Dopo i 40 anni il metabolismo rallenta, ma non è una condanna: con alimentazione, allenamento e corretti stili di vita è possibile mantenerlo attivo.

Perché il metabolismo rallenta con l’età

Il metabolismo è l’insieme dei processi con cui il corpo trasforma il cibo in energia. La quota più importante è rappresentata dal metabolismo basale, ossia l’energia consumata a riposo per mantenere le funzioni vitali. Dopo i 40 anni diversi fattori contribuiscono al suo rallentamento: perdita progressiva di massa muscolare, cambiamenti ormonali come menopausa e calo del testosterone, e una minore attività quotidiana.
La massa muscolare gioca un ruolo decisivo: meno muscoli significa un consumo calorico inferiore. A questo si aggiungono la ridotta produzione ormonale e uno stile di vita più sedentario, che accentuano la difficoltà nel dimagrire.

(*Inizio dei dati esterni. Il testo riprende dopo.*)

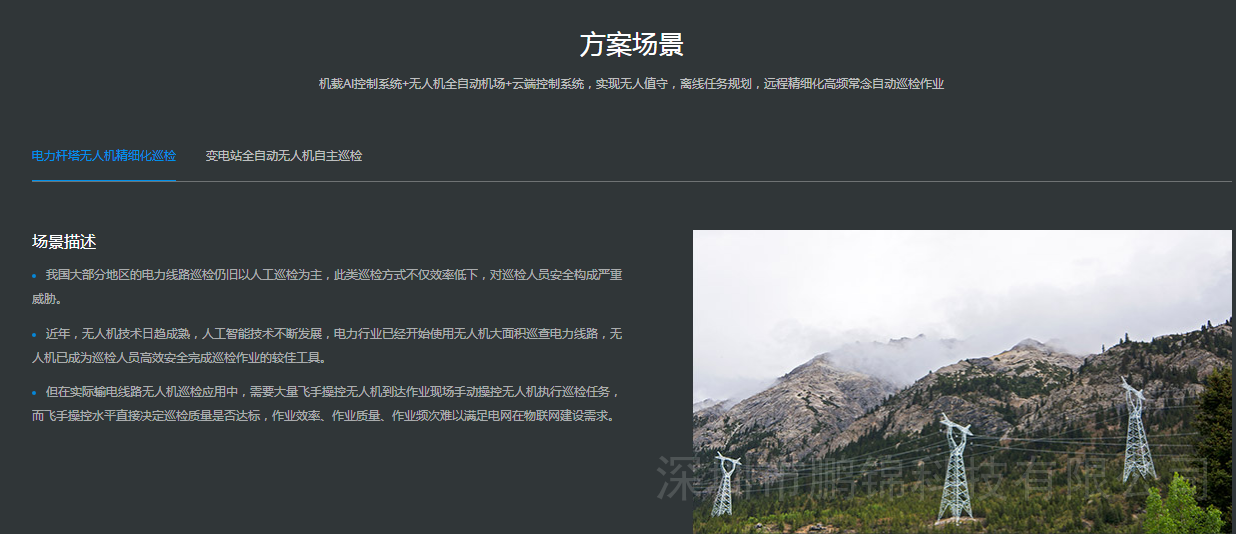
Task: Click the paragraph starting 我国大部分地区的电力线路
Action: point(327,286)
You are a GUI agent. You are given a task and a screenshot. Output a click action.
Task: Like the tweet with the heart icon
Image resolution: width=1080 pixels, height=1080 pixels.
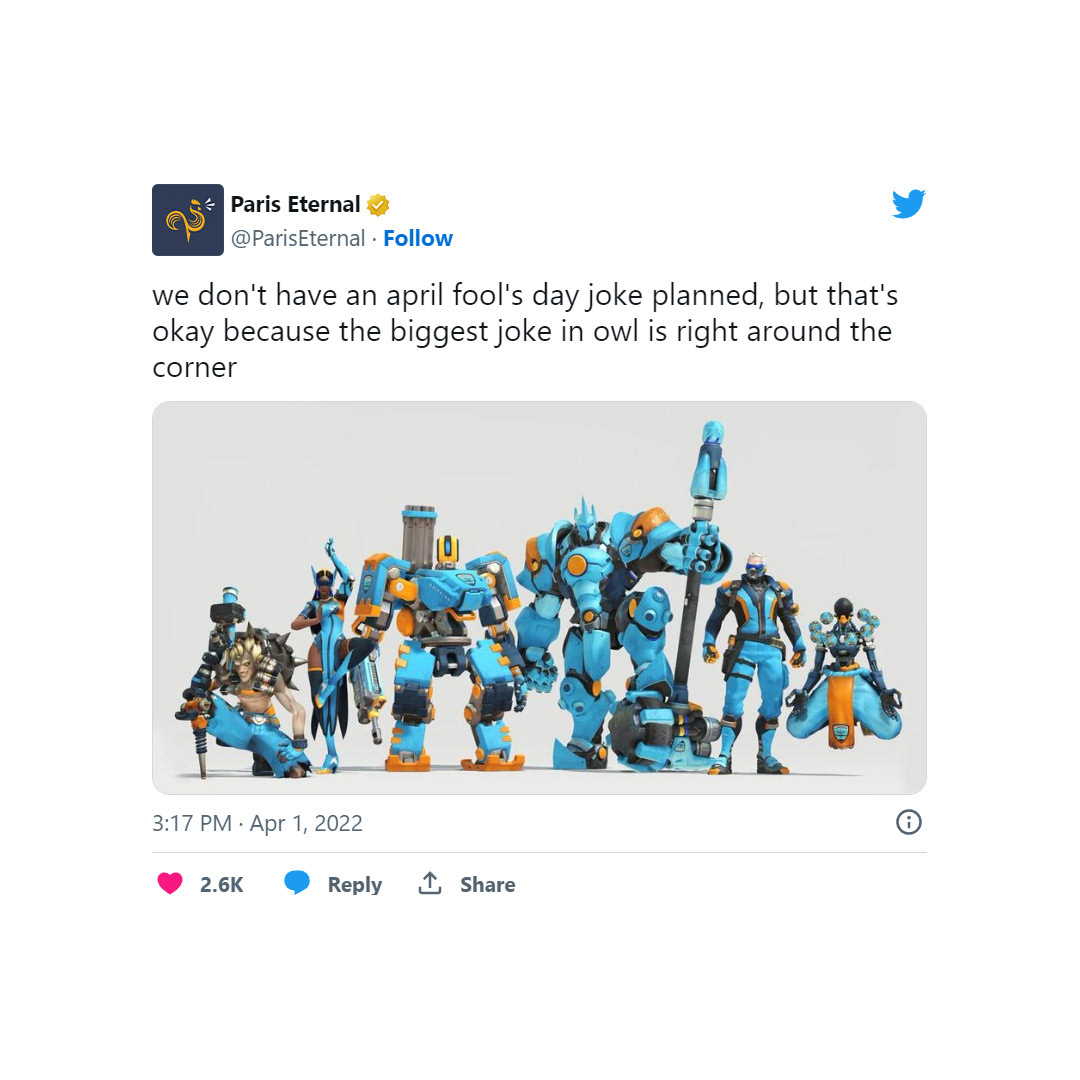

Strategie per riattivare il metabolismo

Contrastare il rallentamento è possibile con un approccio integrato. L’allenamento di resistenza, come pesi o esercizi a corpo libero, è il metodo più efficace per preservare e aumentare la massa muscolare. Sul piano alimentare, un adeguato apporto proteico distribuito tra i pasti sostiene la massa magra e stimola la termogenesi. Alcuni alimenti – come peperoncino, tè verde e zenzero – hanno un lieve effetto termogenico, utile se inseriti in un regime equilibrato.
Non meno importanti sono il sonno e la gestione dello stress: riposo insufficiente e cortisolo elevato possono aumentare l’appetito e favorire l’accumulo di grasso addominale.

Movimento quotidiano oltre l’attività sportiva

Oltre all’esercizio programmato, anche i piccoli gesti quotidiani incidono sul dispendio energetico. Camminare, salire le scale, restare in piedi e muoversi regolarmente durante la giornata incrementano il NEAT (Non Exercise Activity Thermogenesis), una componente spesso trascurata ma decisiva per mantenere il metabolismo attivo.